5. Asia sud-orientale (Filippine, Malesia, Thailandia)
L’UE sta anche intensificando gli sforzi per consolidare i legami con le altre nazioni ASEAN, riprendendo i negoziati commerciali in stallo con Malesia, Thailandia e Filippine.
Tutti questi Paesi annoverano l’UE tra i loro principali partner commerciali. Con un mercato di oltre 660 milioni di consumatori, l’ASEAN, composta da 10 nazioni, è il terzo partner commerciale dell’UE al di fuori dell’Europa, dopo Stati Uniti e Cina.
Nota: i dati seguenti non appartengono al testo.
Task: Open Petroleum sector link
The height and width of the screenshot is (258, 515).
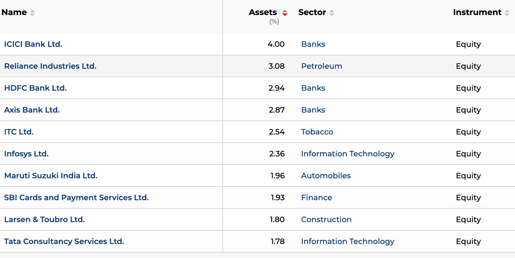Action: (x=321, y=66)
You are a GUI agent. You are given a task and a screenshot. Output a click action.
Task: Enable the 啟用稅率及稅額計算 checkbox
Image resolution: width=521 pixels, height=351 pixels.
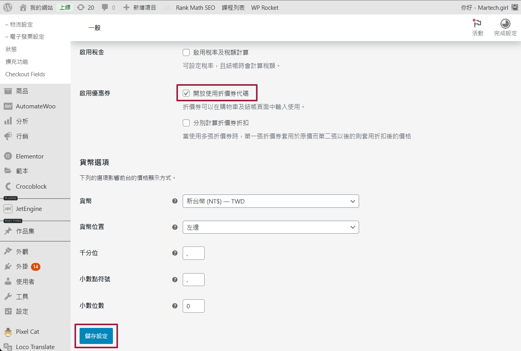click(x=186, y=52)
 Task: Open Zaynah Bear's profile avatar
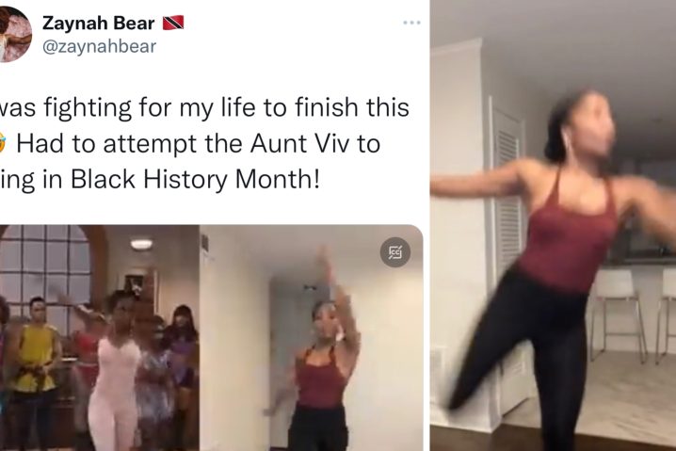pyautogui.click(x=15, y=35)
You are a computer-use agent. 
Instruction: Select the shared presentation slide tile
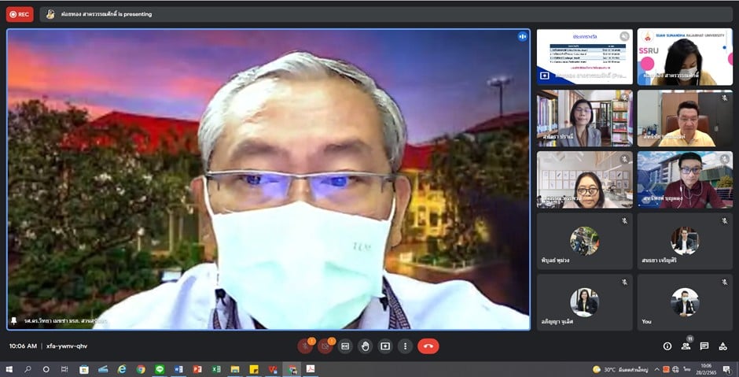point(584,57)
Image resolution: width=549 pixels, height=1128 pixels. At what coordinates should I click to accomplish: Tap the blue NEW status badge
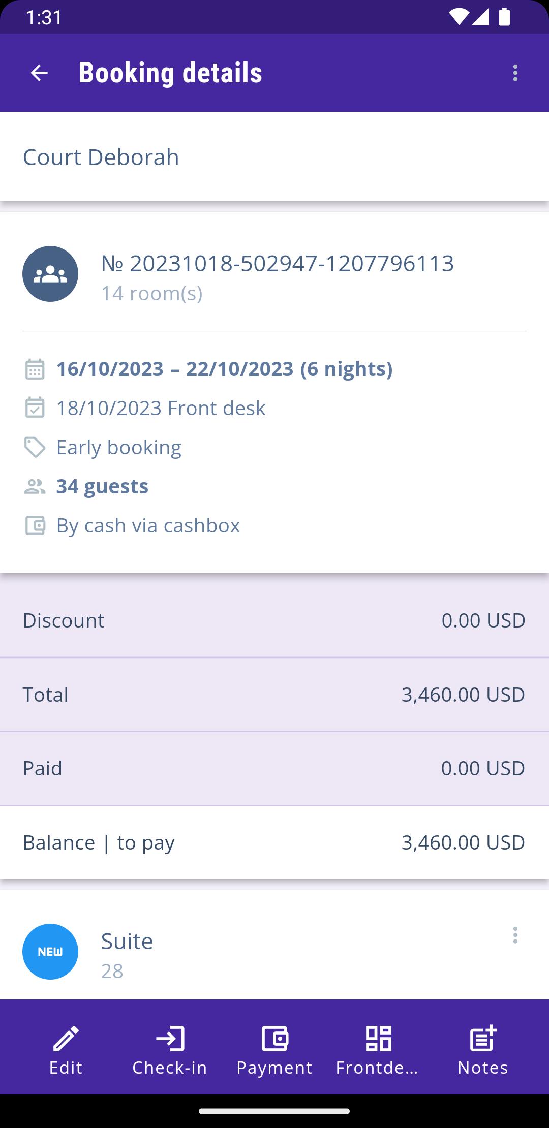[50, 952]
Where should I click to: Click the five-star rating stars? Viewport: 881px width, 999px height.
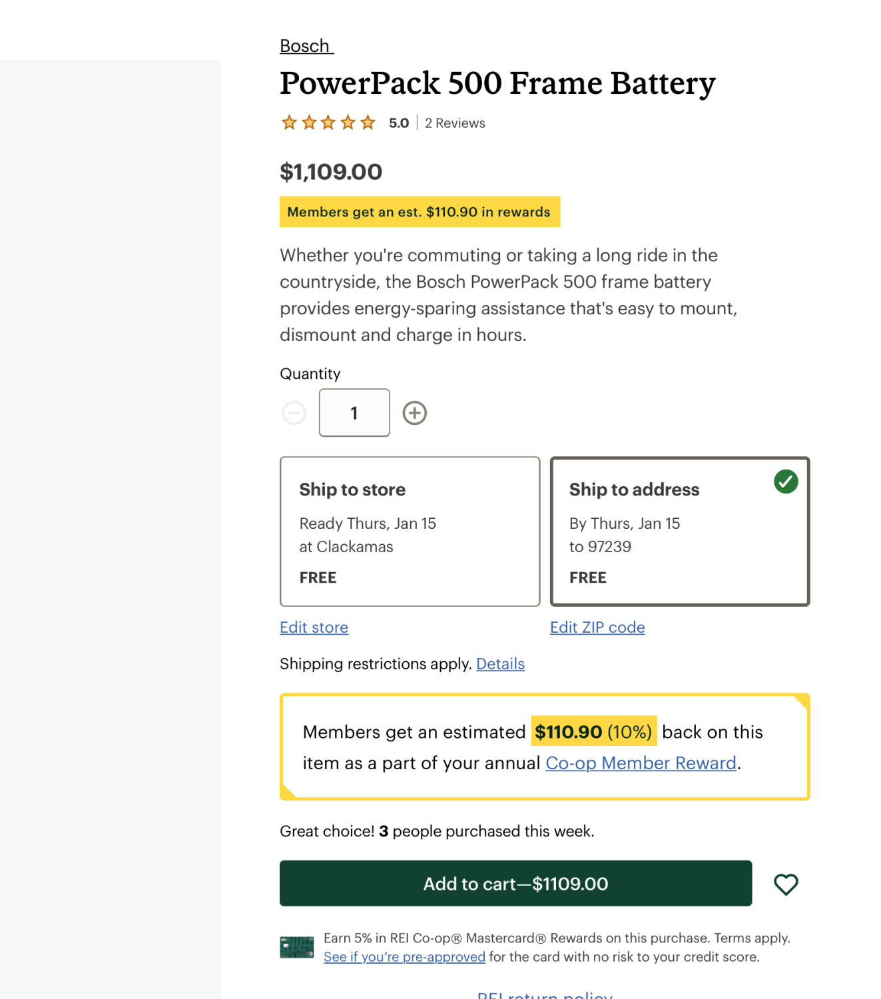pos(328,123)
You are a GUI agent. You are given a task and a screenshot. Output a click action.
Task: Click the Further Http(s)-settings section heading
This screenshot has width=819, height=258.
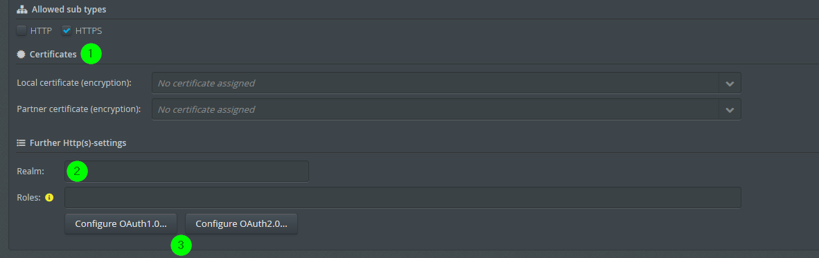(x=78, y=142)
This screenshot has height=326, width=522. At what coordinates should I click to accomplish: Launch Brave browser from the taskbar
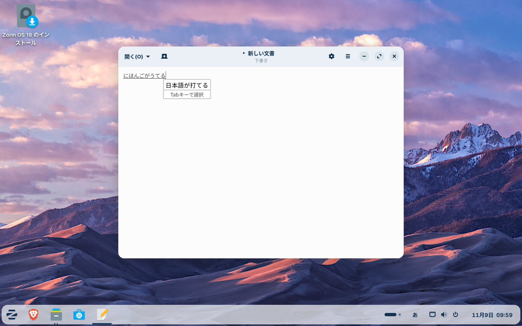pyautogui.click(x=33, y=315)
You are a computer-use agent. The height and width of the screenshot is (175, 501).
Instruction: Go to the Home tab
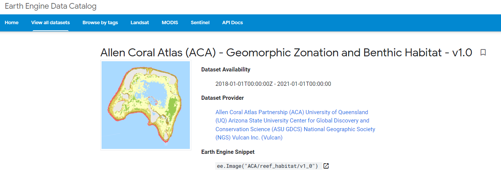(x=12, y=23)
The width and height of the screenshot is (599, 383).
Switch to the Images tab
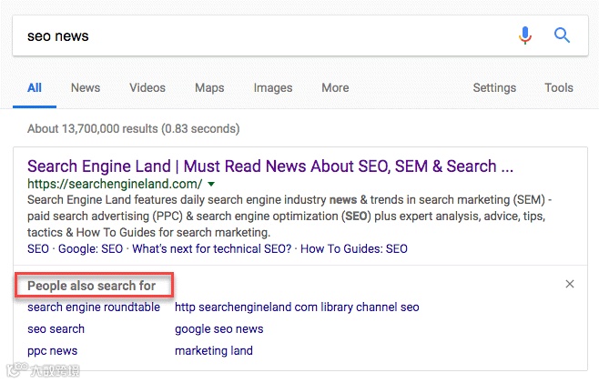pos(273,88)
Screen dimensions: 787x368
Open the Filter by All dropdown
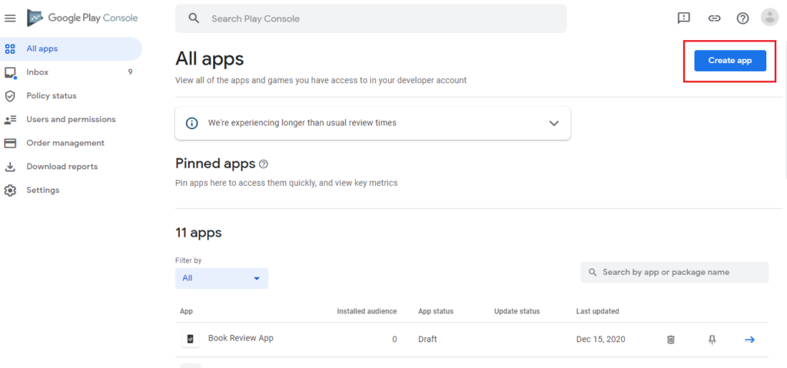pyautogui.click(x=221, y=278)
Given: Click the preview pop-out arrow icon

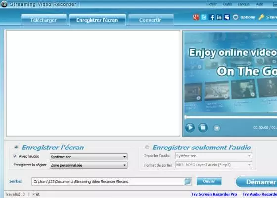Looking at the screenshot, I should click(x=217, y=128).
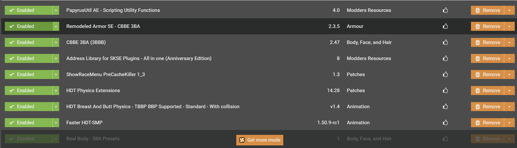Remove ShowRaceMenu PreCacheKiller mod
This screenshot has width=517, height=148.
(x=487, y=74)
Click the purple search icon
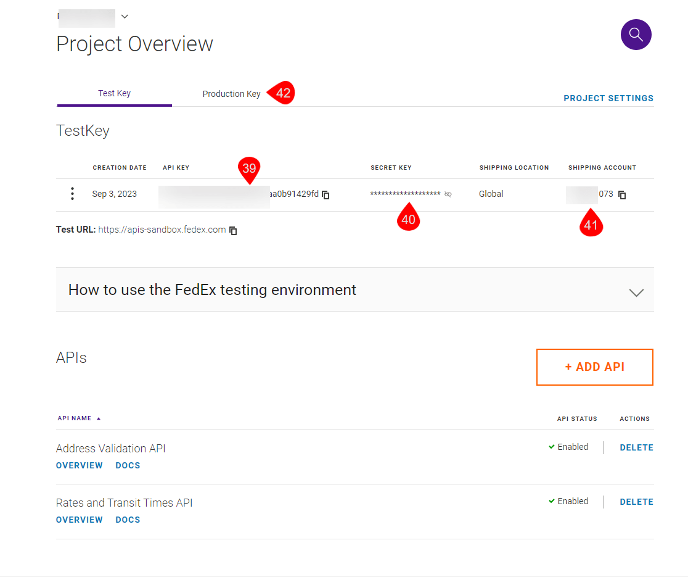This screenshot has width=688, height=577. [636, 35]
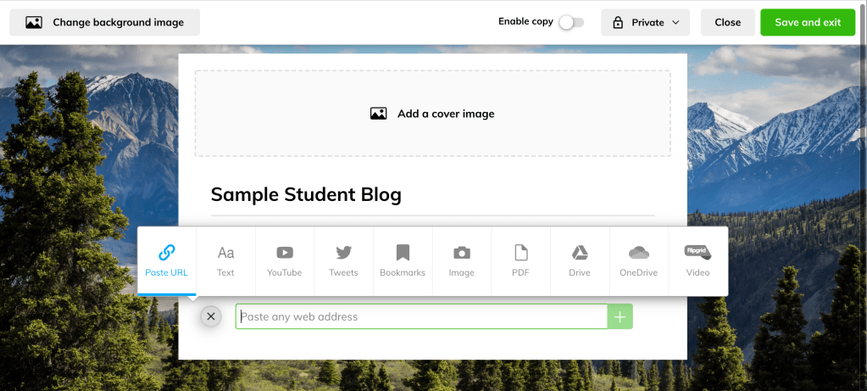867x391 pixels.
Task: Focus the Paste any web address field
Action: click(421, 316)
Tuttavia, i punti di lontananza non sono pochi.
I disaccordi sull’industria malese dell’olio di palma, la seconda al mondo, hanno portato le due parti a sospendere l’accordo nel 2013. Nel caso delle Filippine, le preoccupazioni per le violazioni dei diritti umani commesse dal precedente Primo Ministro Rodrigo Duterte e l’ostilità verso l’Occidente hanno posto fine ai colloqui, ripresi nel 2023 dopo le dimissioni di Duterte. Analogamente, un colpo di stato militare in Thailandia nel 2014 ha portato l’UE a sospendere le discussioni.
Intanto, però, il Primo Ministro malese Anwar Ibrahim ha visitato Bruxelles a gennaio per sollecitare un accordo. L’UE prevede che un primo round di negoziati si svolga prima dell’estate o più avanti nel 2025.
I colloqui per l’accordo di libero scambio (FTA) con Filippine e Thailandia stanno procedendo, con i prossimi round previsti per giugno: Bruxelles ospiterà i colloqui con le Filippine, mentre una delegazione dell’UE si recherà a Bangkok per i negoziati con la Thailandia. Diversi capitoli di ciascun negoziato sono già stati concordati provvisoriamente.